* Activity
Every entry should come back exactly as written, minus the pictures.

* Data listing
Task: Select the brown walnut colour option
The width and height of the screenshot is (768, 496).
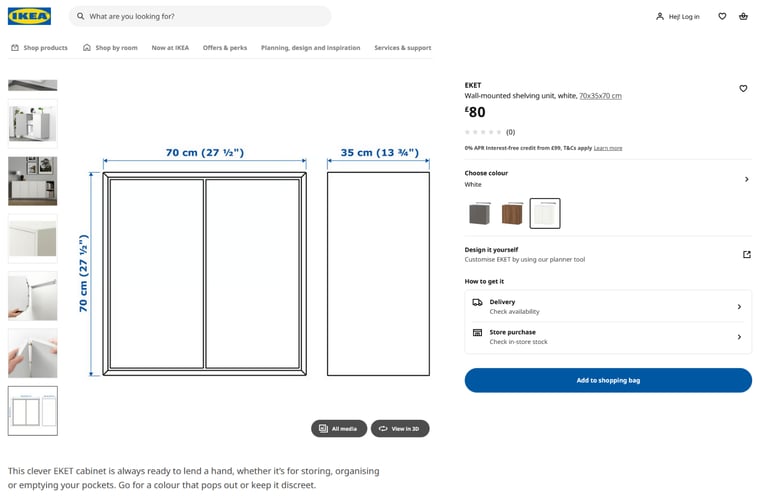Action: pyautogui.click(x=512, y=213)
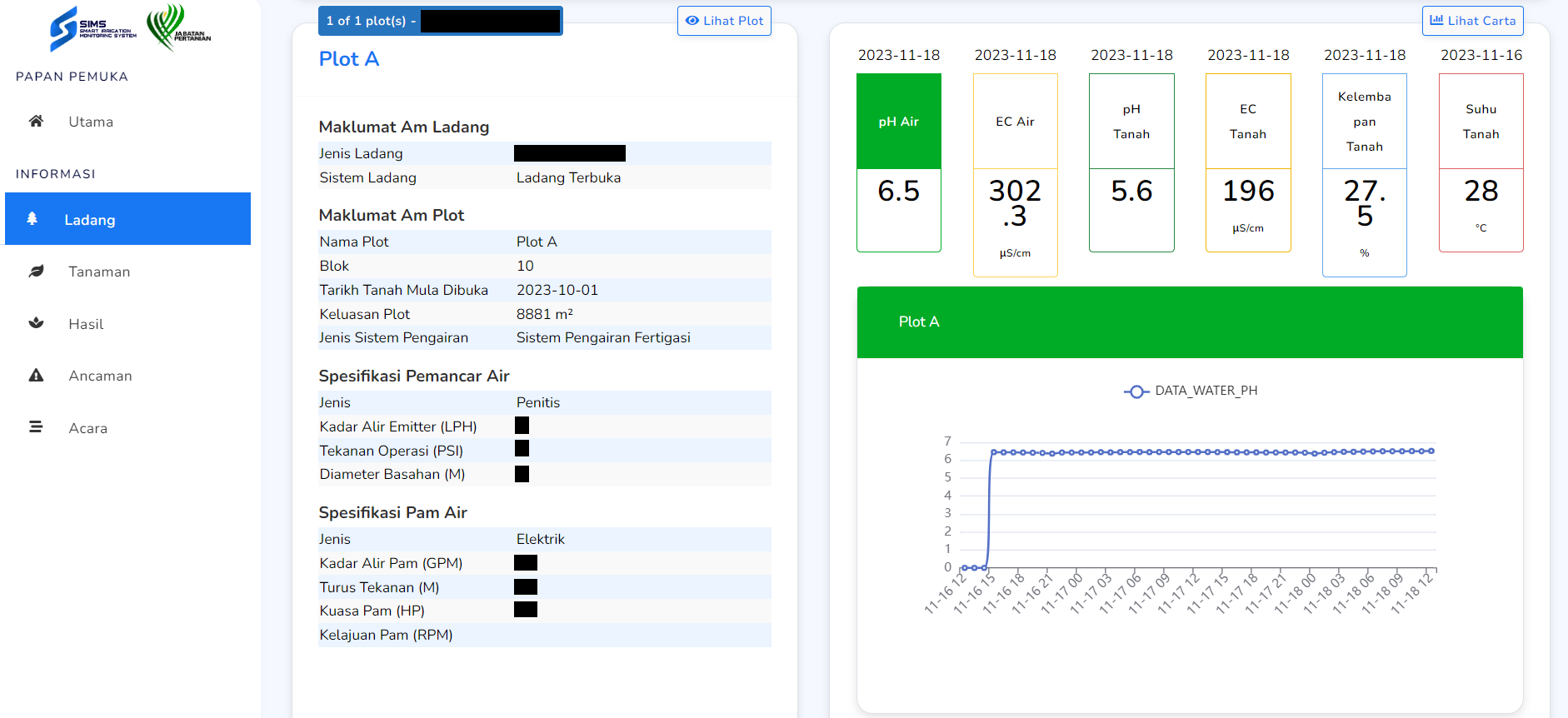Select the pH Tanah sensor card
Viewport: 1568px width, 718px height.
pyautogui.click(x=1131, y=162)
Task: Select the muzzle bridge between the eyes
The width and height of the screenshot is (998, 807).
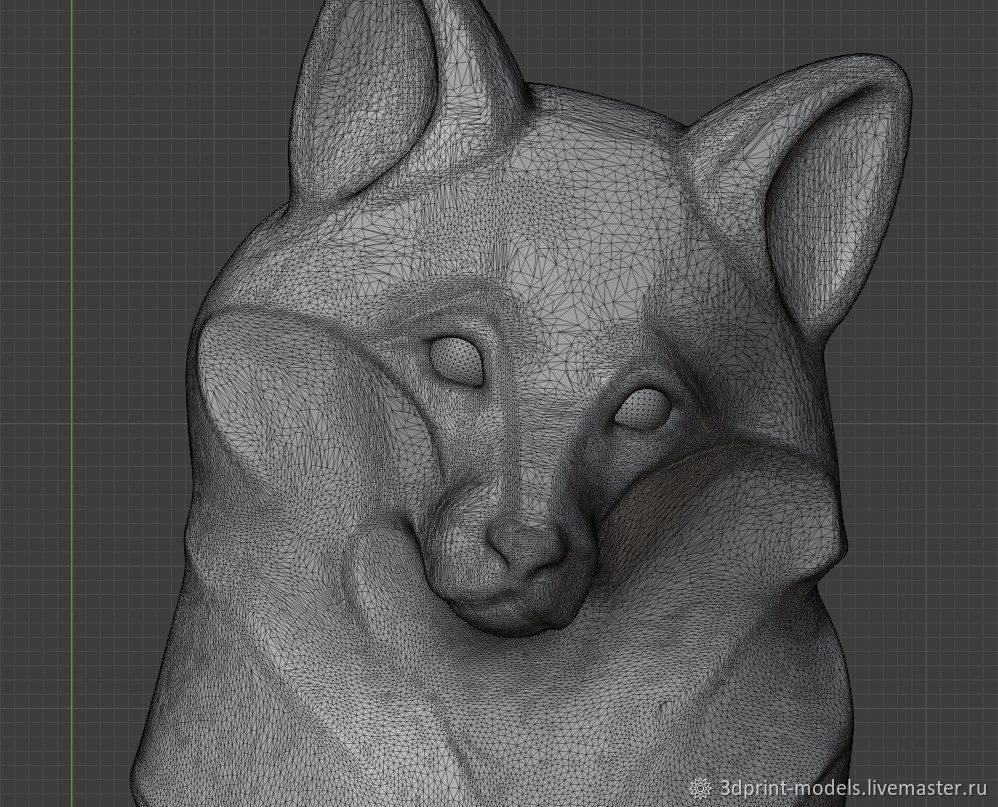Action: coord(545,420)
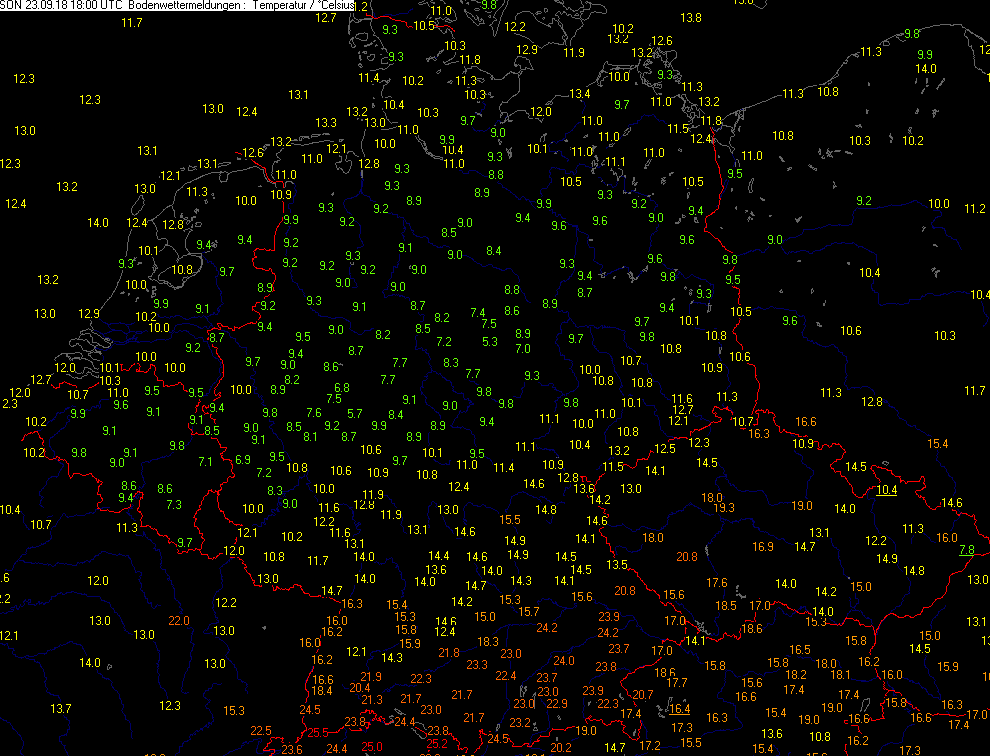The width and height of the screenshot is (990, 756).
Task: Click the 7.1 station reading
Action: [x=205, y=462]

* Response to the task
Task: Select the brown walnut colour option
The width and height of the screenshot is (768, 496).
Action: pyautogui.click(x=512, y=213)
Select the pH Tanah sensor card
Viewport: 1568px width, 718px height.
pyautogui.click(x=1131, y=162)
Task: Select the muzzle bridge between the eyes
The width and height of the screenshot is (998, 807).
Action: coord(545,420)
The width and height of the screenshot is (990, 756).
Task: Click the 7.1 station reading
Action: [x=205, y=462]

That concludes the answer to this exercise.